# [Text block]

Beam version: 2.68.0


1) Make a local csv for sales

In [None]:
sales_path = "/content/sales.csv"

rows = [
    # order_id,    ts (ISO),        store, product,     category, qty, unit_price, payment_method, city
    ("o-0001","2025-01-01T00:00:00","SFO","Coffee Beans","Grocery", 1, 18.00,"card","San Francisco"),
    ("o-0002","2025-01-01T00:00:03","SFO","Mug","Houseware",         2, 12.50,"cash","San Francisco"),
    ("o-0003","2025-01-01T00:00:07","LA", "T-shirt","Apparel",        1, 25.00,"card","Los Angeles"),
    ("o-0004","2025-01-01T00:00:12","LA", "Notebook","Stationery",    4, 4.00,"card","Los Angeles"),
    ("o-0005","2025-01-01T00:00:14","NYC","Headphones","Electronics", 1, 79.00,"card","New York"),
    ("o-0006","2025-01-01T00:00:18","SFO","Chocolate","Grocery",      3, 3.50,"cash","San Francisco"),
    ("o-0007","2025-01-01T00:00:21","NYC","Sweater","Apparel",        1, 55.00,"card","New York"),
    ("o-0008","2025-01-01T00:00:27","LA", "Water Bottle","Houseware", 2, 15.00,"card","Los Angeles"),
    ("o-0009","2025-01-01T00:00:32","SFO","Backpack","Apparel",       1, 49.00,"card","San Francisco"),
    ("o-0010","2025-01-01T00:00:38","NYC","Laptop Stand","Electronics",1, 32.00,"cash","New York"),
]

with open(sales_path, "w", newline="") as f:
    w = csv.writer(f)
    w.writerow(["order_id","ts","store","product","category","qty","unit_price","payment_method","city"])
    w.writerows(rows)

print("Wrote", sales_path)

# [Goal A]
In the sales CSV notebook, explain what the values in each row tuple stand for, using the comment placed above those rows.
# [Goal B]
Continue the sales CSV notebook from its last line.

# [Given information]
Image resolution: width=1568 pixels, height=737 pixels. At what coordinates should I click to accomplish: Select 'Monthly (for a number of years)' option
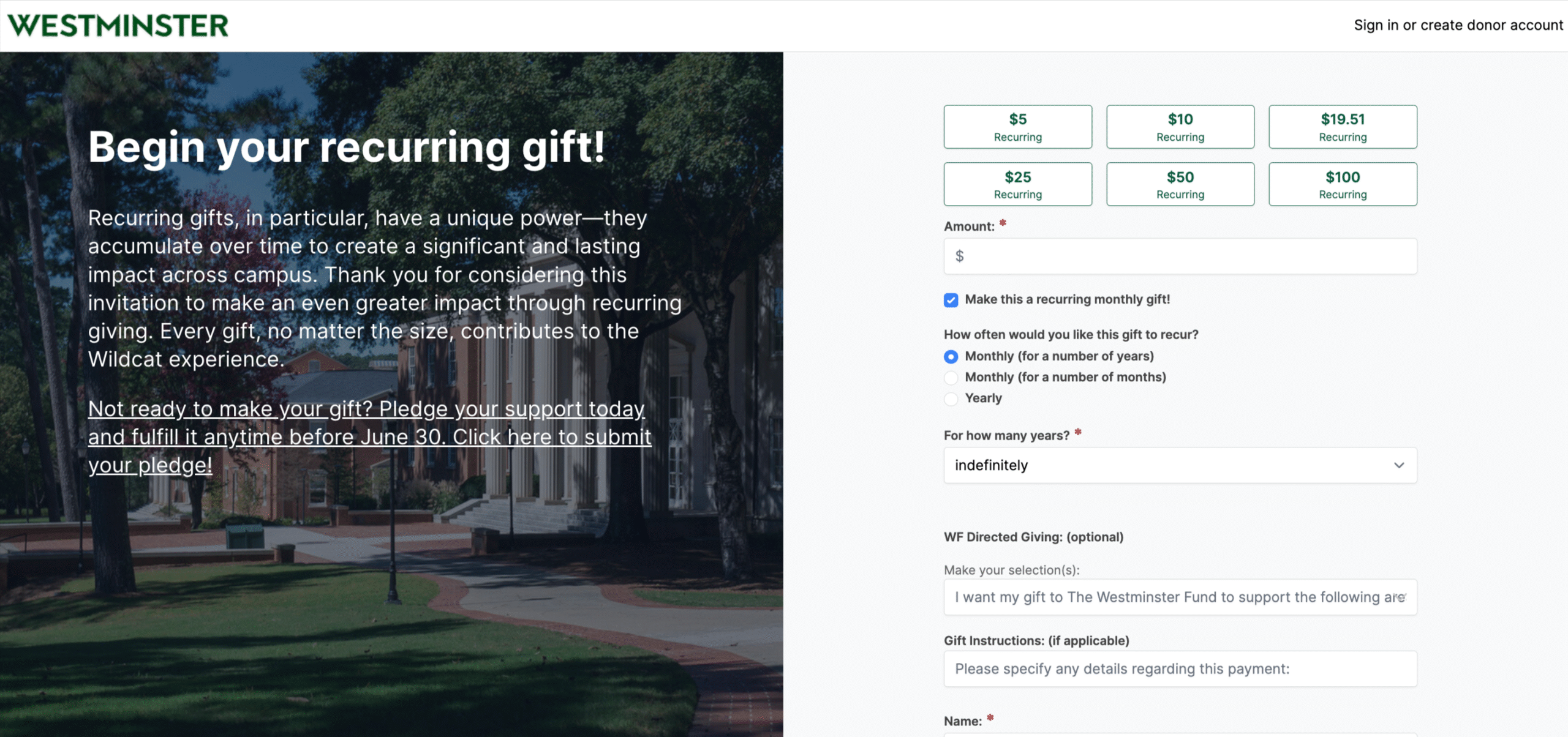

# [Expected output A]
Each tuple holds one sale. Its fields are, in order: order_id, an ISO timestamp (ts), store, product, category, quantity (qty), unit_price, payment_method and city. This is the same column order as the header row that `w.writerow` writes before the rows.

# [Expected output B]
Wrote /content/sales.csv


2) ParDo to parse CSV → dicts, then Map & Filter

In [None]:
class ParseSale(beam.DoFn):
    def process(self, line: str):
        # skip header line
        if line.startswith("order_id,"):
            return
        r = list(csv.reader([line]))[0]
        order = {
            "order_id": r[0],
            "ts": r[1],  # ISO8601 string
            "store": r[2],
            "product": r[3],
            "category": r[4],
            "qty": int(r[5]),
            "unit_price": float(r[6]),
            "payment_method": r[7],
            "city": r[8],
        }
        yield order

with beam.Pipeline(options=PipelineOptions()) as p:
    sales = (p
             | "ReadCSV" >> beam.io.ReadFromText(sales_path)
             | "ParseRows(ParDo)" >> beam.ParDo(ParseSale()))

    # Map: compute revenue
    sales_with_revenue = sales | "AddRevenue(Map)" >> beam.Map(
        lambda s: {**s, "revenue": s["qty"] * s["unit_price"]}
    )

    # Filter: high-value orders (revenue > $50)
    high_value = sales_with_revenue | "HighValue(Filter)" >> beam.Filter(lambda s: s["revenue"] > 50.0)

    _ = sales_with_revenue | "PrintAll" >> beam.Map(lambda s: print("SALE:", s))
    _ = high_value           | "PrintHigh" >> beam.Map(lambda s: print("HIGH:", s))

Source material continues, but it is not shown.